(Records from a data collection)
%%

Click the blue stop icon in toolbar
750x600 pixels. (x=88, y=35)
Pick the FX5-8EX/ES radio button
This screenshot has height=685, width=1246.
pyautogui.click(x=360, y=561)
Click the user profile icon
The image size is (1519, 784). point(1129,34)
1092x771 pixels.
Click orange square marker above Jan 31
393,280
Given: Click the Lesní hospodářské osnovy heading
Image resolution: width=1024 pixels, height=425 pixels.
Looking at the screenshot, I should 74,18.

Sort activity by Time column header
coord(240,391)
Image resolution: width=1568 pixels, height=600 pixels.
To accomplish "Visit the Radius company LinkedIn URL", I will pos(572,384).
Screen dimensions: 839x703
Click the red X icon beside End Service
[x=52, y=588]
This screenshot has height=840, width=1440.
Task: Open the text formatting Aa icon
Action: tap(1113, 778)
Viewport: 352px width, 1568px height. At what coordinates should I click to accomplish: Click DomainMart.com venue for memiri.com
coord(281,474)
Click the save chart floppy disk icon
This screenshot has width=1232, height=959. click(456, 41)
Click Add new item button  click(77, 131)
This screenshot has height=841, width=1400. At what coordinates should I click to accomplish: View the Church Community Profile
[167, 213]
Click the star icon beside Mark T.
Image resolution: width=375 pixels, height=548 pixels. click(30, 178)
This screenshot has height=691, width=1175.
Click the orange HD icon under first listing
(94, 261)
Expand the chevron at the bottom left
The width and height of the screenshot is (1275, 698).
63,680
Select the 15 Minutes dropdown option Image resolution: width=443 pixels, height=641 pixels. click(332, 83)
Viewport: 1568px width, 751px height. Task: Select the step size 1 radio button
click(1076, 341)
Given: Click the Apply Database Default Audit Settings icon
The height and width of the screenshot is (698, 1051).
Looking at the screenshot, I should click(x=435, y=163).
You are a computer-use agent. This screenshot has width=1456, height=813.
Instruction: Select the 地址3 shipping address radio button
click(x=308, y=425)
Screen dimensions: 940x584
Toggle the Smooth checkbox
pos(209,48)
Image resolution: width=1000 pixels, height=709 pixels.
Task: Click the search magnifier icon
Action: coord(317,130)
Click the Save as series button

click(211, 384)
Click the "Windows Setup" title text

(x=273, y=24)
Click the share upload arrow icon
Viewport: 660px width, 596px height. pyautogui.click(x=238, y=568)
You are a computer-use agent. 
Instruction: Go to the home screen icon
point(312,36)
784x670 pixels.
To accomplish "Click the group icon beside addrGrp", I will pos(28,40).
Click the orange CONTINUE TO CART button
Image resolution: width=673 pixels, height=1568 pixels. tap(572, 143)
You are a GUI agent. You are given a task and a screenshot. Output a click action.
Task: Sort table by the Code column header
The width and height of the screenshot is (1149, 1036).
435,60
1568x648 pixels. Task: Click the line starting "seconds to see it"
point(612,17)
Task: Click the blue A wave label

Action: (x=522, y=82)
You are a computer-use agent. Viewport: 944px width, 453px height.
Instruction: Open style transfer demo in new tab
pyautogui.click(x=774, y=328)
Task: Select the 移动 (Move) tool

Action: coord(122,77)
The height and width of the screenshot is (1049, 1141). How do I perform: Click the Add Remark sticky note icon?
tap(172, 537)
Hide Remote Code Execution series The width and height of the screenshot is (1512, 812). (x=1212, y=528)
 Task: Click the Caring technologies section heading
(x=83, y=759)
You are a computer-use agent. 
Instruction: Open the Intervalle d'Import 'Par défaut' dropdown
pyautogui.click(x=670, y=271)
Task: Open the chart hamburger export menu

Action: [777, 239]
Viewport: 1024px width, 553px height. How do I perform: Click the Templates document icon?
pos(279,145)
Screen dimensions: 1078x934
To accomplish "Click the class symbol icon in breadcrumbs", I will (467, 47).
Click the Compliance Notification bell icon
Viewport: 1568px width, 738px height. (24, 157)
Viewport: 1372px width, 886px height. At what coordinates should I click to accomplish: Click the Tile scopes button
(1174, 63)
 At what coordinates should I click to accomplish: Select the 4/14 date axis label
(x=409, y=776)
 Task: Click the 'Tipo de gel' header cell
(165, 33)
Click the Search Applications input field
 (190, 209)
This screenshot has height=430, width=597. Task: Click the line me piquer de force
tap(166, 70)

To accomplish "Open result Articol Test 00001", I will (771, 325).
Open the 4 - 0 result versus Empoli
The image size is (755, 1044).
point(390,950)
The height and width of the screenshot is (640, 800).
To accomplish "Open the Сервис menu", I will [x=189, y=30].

%%

◆ TASK DESCRIPTION:
Could you write out all of the records again, switching every "radio button" to "option button" and leaving everything else unchanged?

◆ RESPONSE FOR THIS EXERCISE:
Click the blue stop icon in toolbar
750x600 pixels. (x=88, y=35)
Pick the FX5-8EX/ES option button
This screenshot has height=685, width=1246.
pyautogui.click(x=360, y=561)
Click the user profile icon
The image size is (1519, 784). point(1129,34)
1092x771 pixels.
Click orange square marker above Jan 31
393,280
Given: Click the Lesní hospodářské osnovy heading
Image resolution: width=1024 pixels, height=425 pixels.
Looking at the screenshot, I should 74,18.

Sort activity by Time column header
coord(240,391)
Image resolution: width=1568 pixels, height=600 pixels.
To accomplish "Visit the Radius company LinkedIn URL", I will pos(572,384).
Screen dimensions: 839x703
Click the red X icon beside End Service
[x=52, y=588]
This screenshot has height=840, width=1440.
Task: Open the text formatting Aa icon
Action: tap(1113, 778)
Viewport: 352px width, 1568px height. At what coordinates should I click to accomplish: Click DomainMart.com venue for memiri.com
coord(281,474)
Click the save chart floppy disk icon
This screenshot has width=1232, height=959. click(456, 41)
Click Add new item button  click(77, 131)
This screenshot has height=841, width=1400. At what coordinates should I click to accomplish: View the Church Community Profile
[167, 213]
Click the star icon beside Mark T.
Image resolution: width=375 pixels, height=548 pixels. click(30, 178)
This screenshot has height=691, width=1175.
Click the orange HD icon under first listing
(94, 261)
Expand the chevron at the bottom left
The width and height of the screenshot is (1275, 698).
63,680
Select the 15 Minutes dropdown option Image resolution: width=443 pixels, height=641 pixels. click(332, 83)
Viewport: 1568px width, 751px height. Task: Select the step size 1 option button
click(1076, 341)
Given: Click the Apply Database Default Audit Settings icon
The height and width of the screenshot is (698, 1051).
Looking at the screenshot, I should click(x=435, y=163).
You are a computer-use agent. This screenshot has width=1456, height=813.
Instruction: Select the 地址3 shipping address option button
click(x=308, y=425)
Screen dimensions: 940x584
Toggle the Smooth checkbox
pos(209,48)
Image resolution: width=1000 pixels, height=709 pixels.
Task: Click the search magnifier icon
Action: coord(317,130)
Click the Save as series button

click(211, 384)
Click the "Windows Setup" title text

(x=273, y=24)
Click the share upload arrow icon
Viewport: 660px width, 596px height. pyautogui.click(x=238, y=568)
You are a computer-use agent. 
Instruction: Go to the home screen icon
point(312,36)
784x670 pixels.
To accomplish "Click the group icon beside addrGrp", I will pos(28,40).
Click the orange CONTINUE TO CART button
Image resolution: width=673 pixels, height=1568 pixels. tap(572, 143)
You are a GUI agent. You are given a task and a screenshot. Output a click action.
Task: Sort table by the Code column header
The width and height of the screenshot is (1149, 1036).
435,60
1568x648 pixels. Task: Click the line starting "seconds to see it"
point(612,17)
Task: Click the blue A wave label

Action: (x=522, y=82)
You are a computer-use agent. Viewport: 944px width, 453px height.
Instruction: Open style transfer demo in new tab
pyautogui.click(x=774, y=328)
Task: Select the 移动 (Move) tool

Action: coord(122,77)
The height and width of the screenshot is (1049, 1141). How do I perform: Click the Add Remark sticky note icon?
tap(172, 537)
Hide Remote Code Execution series The width and height of the screenshot is (1512, 812). (x=1212, y=528)
 Task: Click the Caring technologies section heading
(x=83, y=759)
You are a computer-use agent. 
Instruction: Open the Intervalle d'Import 'Par défaut' dropdown
pyautogui.click(x=670, y=271)
Task: Open the chart hamburger export menu

Action: [777, 239]
Viewport: 1024px width, 553px height. How do I perform: Click the Templates document icon?
pos(279,145)
Screen dimensions: 1078x934
To accomplish "Click the class symbol icon in breadcrumbs", I will (467, 47).
Click the Compliance Notification bell icon
Viewport: 1568px width, 738px height. (24, 157)
Viewport: 1372px width, 886px height. At what coordinates should I click to accomplish: Click the Tile scopes button
(1174, 63)
 At what coordinates should I click to accomplish: Select the 4/14 date axis label
(x=409, y=776)
 Task: Click the 'Tipo de gel' header cell
(165, 33)
Click the Search Applications input field
 (190, 209)
This screenshot has height=430, width=597. Task: Click the line me piquer de force
tap(166, 70)

To accomplish "Open result Articol Test 00001", I will (771, 325).
Open the 4 - 0 result versus Empoli
The image size is (755, 1044).
point(390,950)
The height and width of the screenshot is (640, 800).
To accomplish "Open the Сервис menu", I will [x=189, y=30].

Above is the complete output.